The three-year bond rate is often used to predict where the RBA will set the cash rate.
War in the Middle East and the inflationary impact this has on oil prices caused the bond rate to lift to 4.43 per cent – higher than where the RBA held the cash rate throughout 2024.
This marks the highest three-year bond rate level since November 2023, when the RBA bumped the cash rate to 4.35 per cent.
It has lifted 0.19 per cent since Monday as leading economists and analysts flag concerns about inflation.
The jump is the largest weekly increase since October last year when inflation was picking up in the back half of last year.
For an Australian household with a $600,000 mortgage, a 0.25 per cent rate hike will add $90 to their monthly repayments, according to Canstar.
Money markets say there is a 33 per cent chance the RBA will hike rates on March 17 but are betting the central bank will lift rates at least once by May.

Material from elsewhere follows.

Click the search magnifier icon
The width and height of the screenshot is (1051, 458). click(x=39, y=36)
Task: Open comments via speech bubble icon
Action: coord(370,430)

Inflation concerns have been heightened by the oil price surge after Iran blocked the Strait of Hormuz, where 20 per cent of the world’s oil is transported through.
AMP chief economist Shane Oliver predicted Australians could pay an extra 40c per litre at the bowser if oil lifted another US$15 to US$100 per barrel.
This would also add 0.8 percentage points to inflation and have a dampening impact on growth, Mr Oliver said.
“This is because it would add around $14 a week to the household petrol bill leading to a cut back in spending elsewhere in the economy. In other words, it will act as a tax on households,” he said.
Inflation concerns were also amplified by Australia’s growth jumping beyond market expectations, with Deloitte Access Economics’ Stephen Smith arguing the higher economic growth was actually “bad news”.
“While stronger growth may seem like positive news, it will be a concern for the Reserve Bank. The RBA is already of the view that the economy is operating above its potential,” Mr Smith said.
“It will also be alarmed by the revelation that there was no labour productivity growth recorded in the quarter. Unless this changes, low growth and high inflation could become entrenched as long-term features of the Australian economy.
“Combined with elevated inflation, today’s data will keep the RBA on high alert and increase the likelihood of a rate hike in May.”